**Assigned task:** The following data is to be repeated exactly, its pictures excluded.

== Data for this task ==

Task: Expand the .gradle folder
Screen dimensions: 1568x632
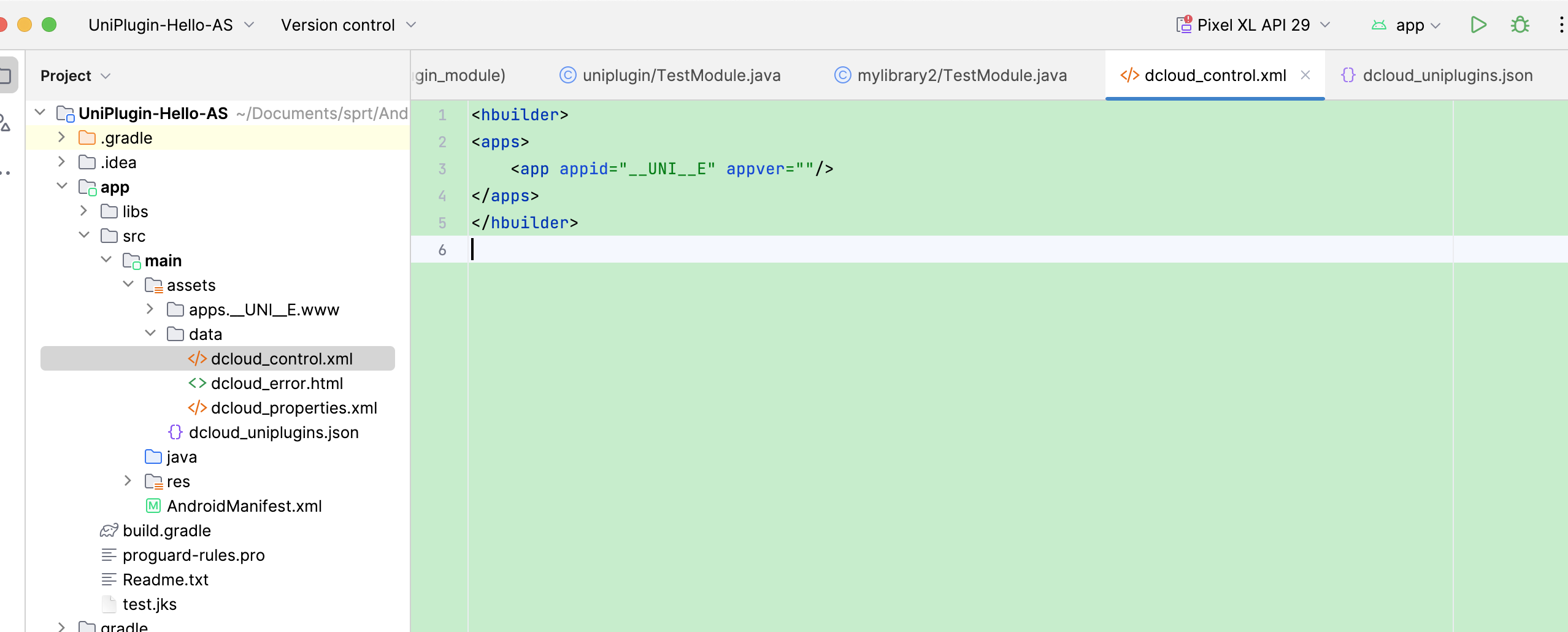Action: pyautogui.click(x=61, y=137)
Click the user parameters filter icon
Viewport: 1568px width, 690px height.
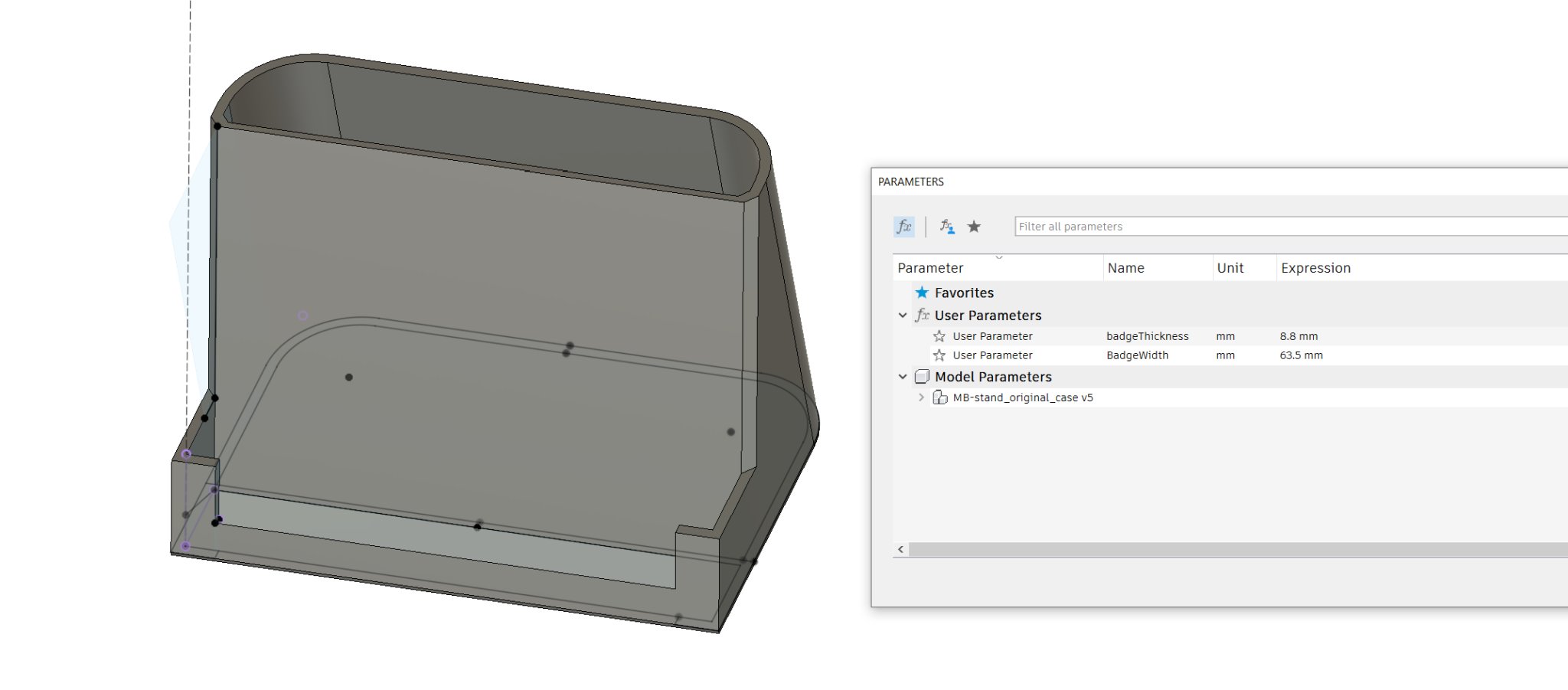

===

**Answer space:**
Task: Expand the .gradle folder
Screen dimensions: 1568x632
Action: pyautogui.click(x=61, y=137)
Click the user parameters filter icon
Viewport: 1568px width, 690px height.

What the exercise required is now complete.